Outa’s cases against corrupt officials are doing ‘what the state won’t’

Yadhana Jadoo

The group is waiting for the day when a new leader in SA develops an appetite to clean house.

Wayne Duvenage of Outa, in his Randburg office, speaks to The Citizen about the NGO’s wider, revamped role. Pictures: Tracy Lee Stark

The Organisation Undoing Tax Abuse (Outa) remains steadfast on launching cases against alleged corrupt officials, which it says will eventually lead to people being brought to book.

Outa, which morphed from the Opposition to Urban Tolling Alliance against e-tolls to a manifold non-profit entity against large-scale tax abuse, will still continue to conduct its own investigations to assist police, its chairperson Wayne Duvenhage said.

This follows a string of its own probes into corruption, state capture and most recently the treason, corruption, extortion, fraud and theft charges it laid against Mineral Resources Minister Mosebenzi Zwane.

“Our role and our strategy is multifaceted,” Duvenage said.

“Because there is manipulation of the system, does that mean you stop submitting your cases or complaints? And the short answer is no. We often get asked if this is just a futile exercise and aren’t you wasting time?

“The reason why it’s not a waste of time is because the manipulation isn’t going to be there all the time.

“Let’s say Jacob Zuma goes in six months or a year later and Cyril Ramaphosa is in, and he says ‘right, I am going to put people in place in the NPA and Hawks to do their job without fear or favour’?”

When that happens these cases which have already been “well-researched and well-documented with substantive evidence are already in place”, he added.

“The problem is that if you don’t do them now, and only in a year’s time, and you come running with 20 cases, then you get accused of going on a witch-hunt.
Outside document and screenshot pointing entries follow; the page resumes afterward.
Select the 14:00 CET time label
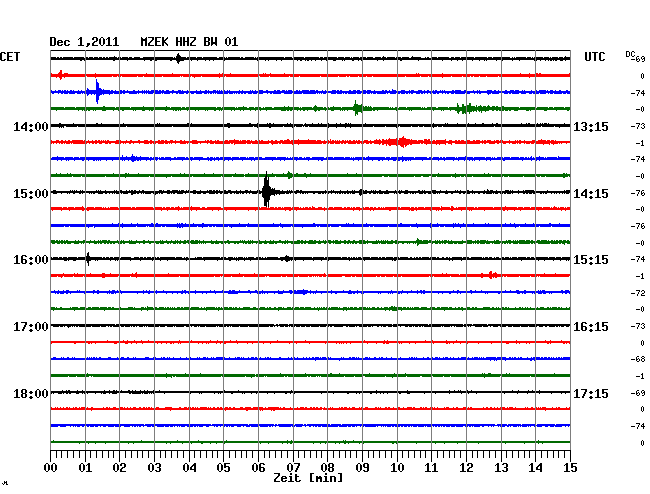 [x=31, y=126]
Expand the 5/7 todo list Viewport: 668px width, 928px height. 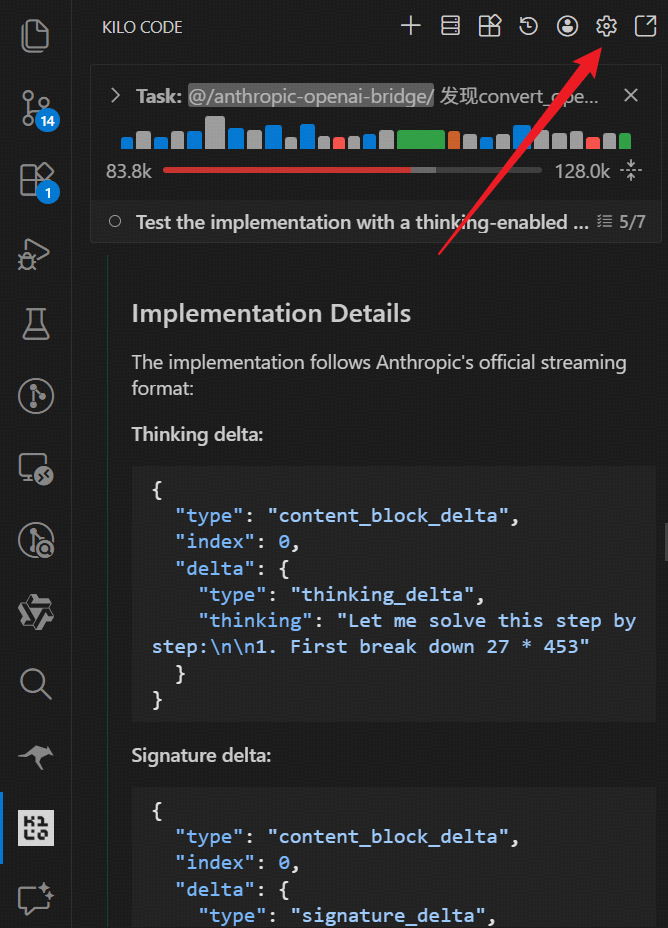(620, 222)
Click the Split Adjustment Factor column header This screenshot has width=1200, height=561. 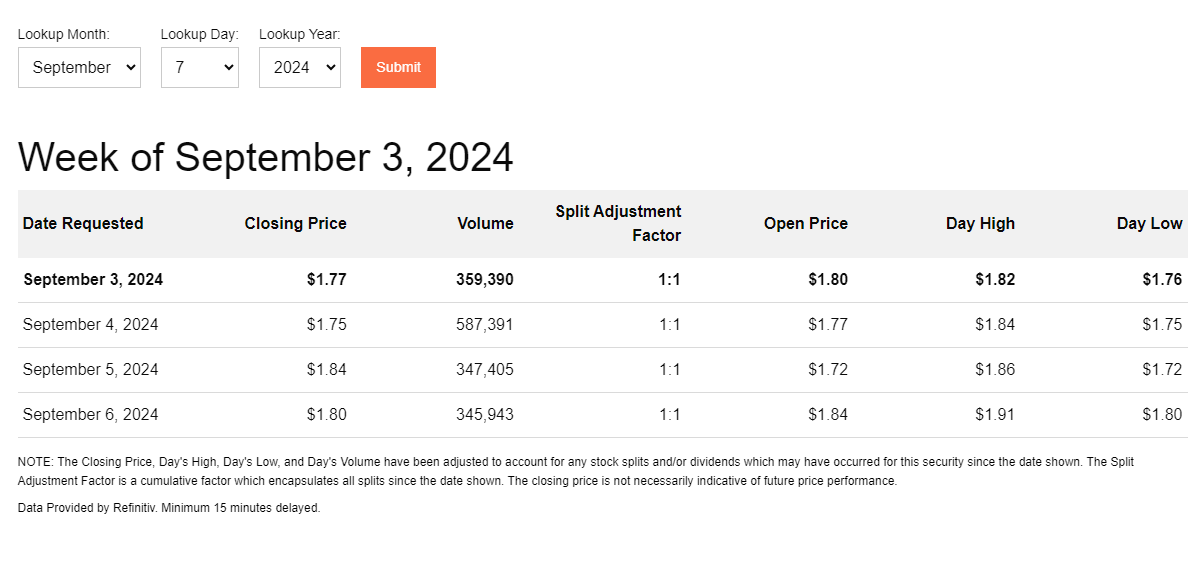coord(618,223)
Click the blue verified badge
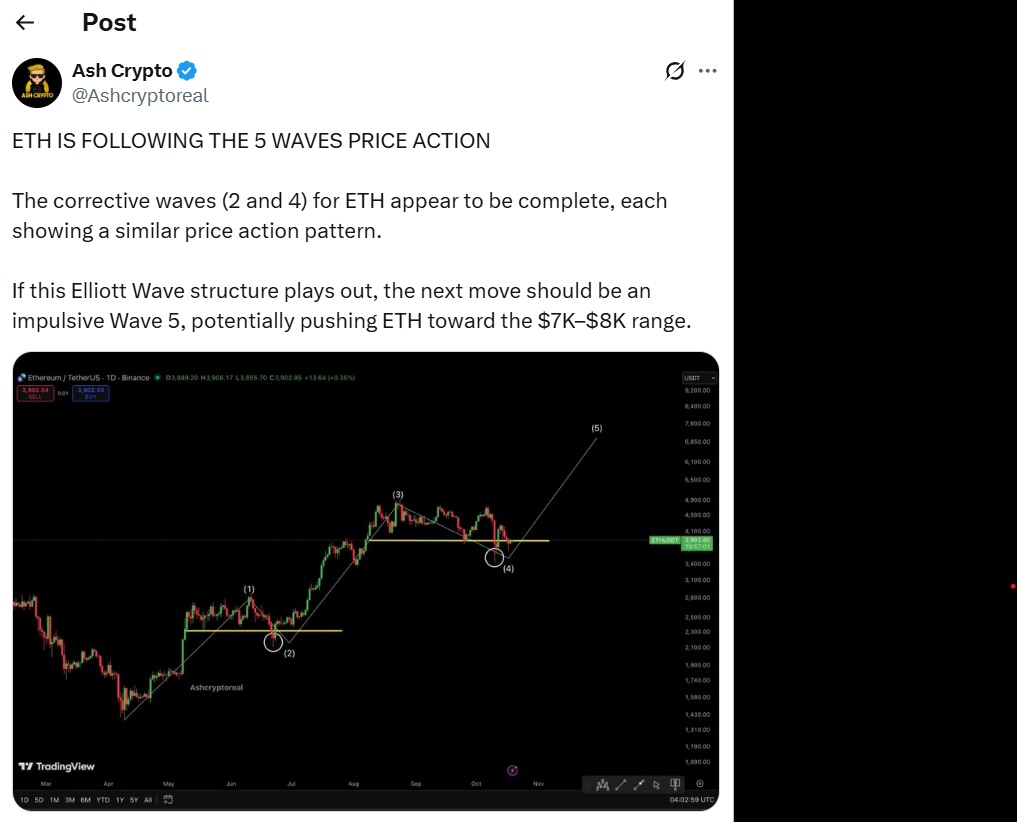Viewport: 1017px width, 822px height. 187,71

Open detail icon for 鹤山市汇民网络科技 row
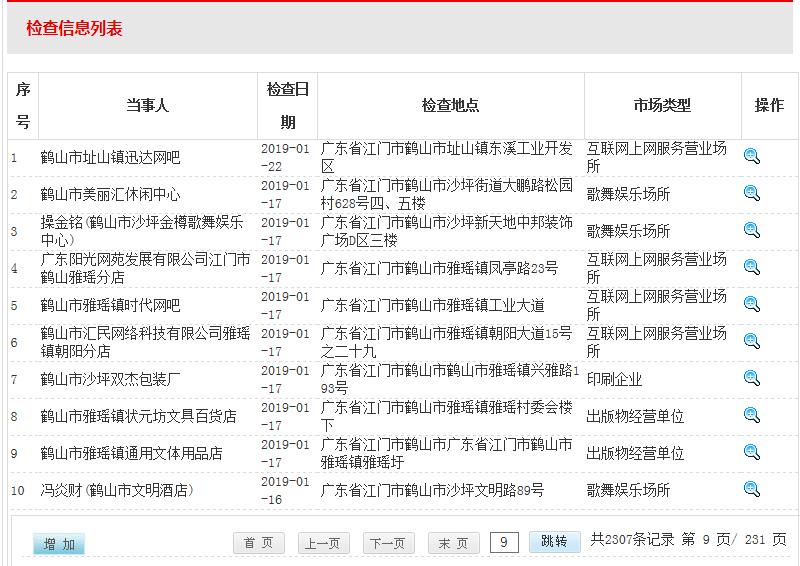752,341
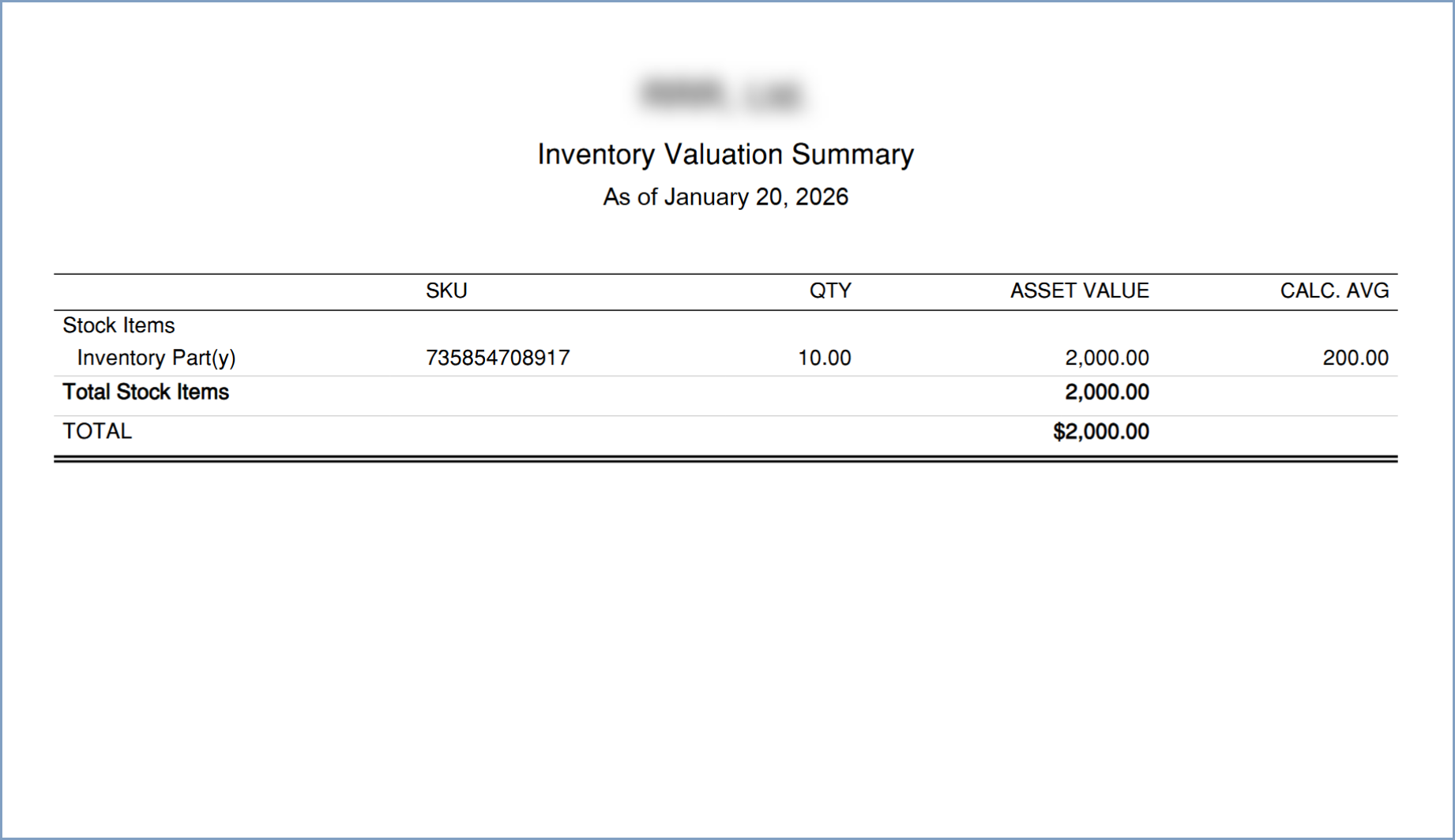
Task: Open the $2,000.00 grand total amount
Action: (1100, 432)
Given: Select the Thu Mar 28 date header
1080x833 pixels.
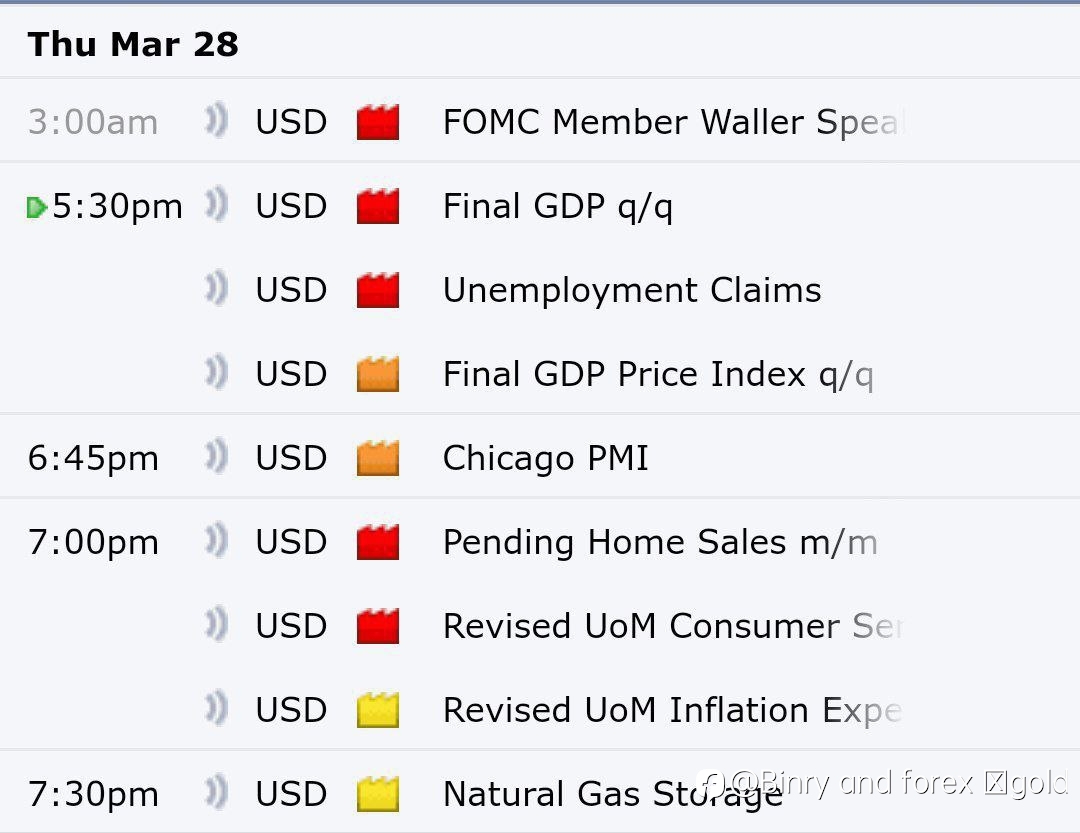Looking at the screenshot, I should tap(133, 44).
“The whistle-blowers would have moved on and your evidence needs to be gathered again and you are under time pressures. The work then becomes a little haphazard.

“So we believe that, as we get the evidence, we build up the cases strongly, and our legal heads are signed off.

“In fact, every single case, when we lay them, it’s not just a two-page affidavit, it’s a file of evidence. “We do the work for the police and the investigation is clean.”

Duvenage claimed Outa was laying a number of charges every single week, not just on state capture, but the state of the country in all areas including state-owned entities.

He added that with Police Minister Fikile Mbalula admitting that officials needed to work with civil society, Outa “was thus giving him the evidence and the facts”.

“If he wants to engage with us, he can, because the documentation is there.”

With, for example, SA Revenue Service commissioner Tom Moyane saying that “headlines” cannot be acted on, but rather on facts and evidence, Outa’s investigations presented what was needed, claimed Duvenage.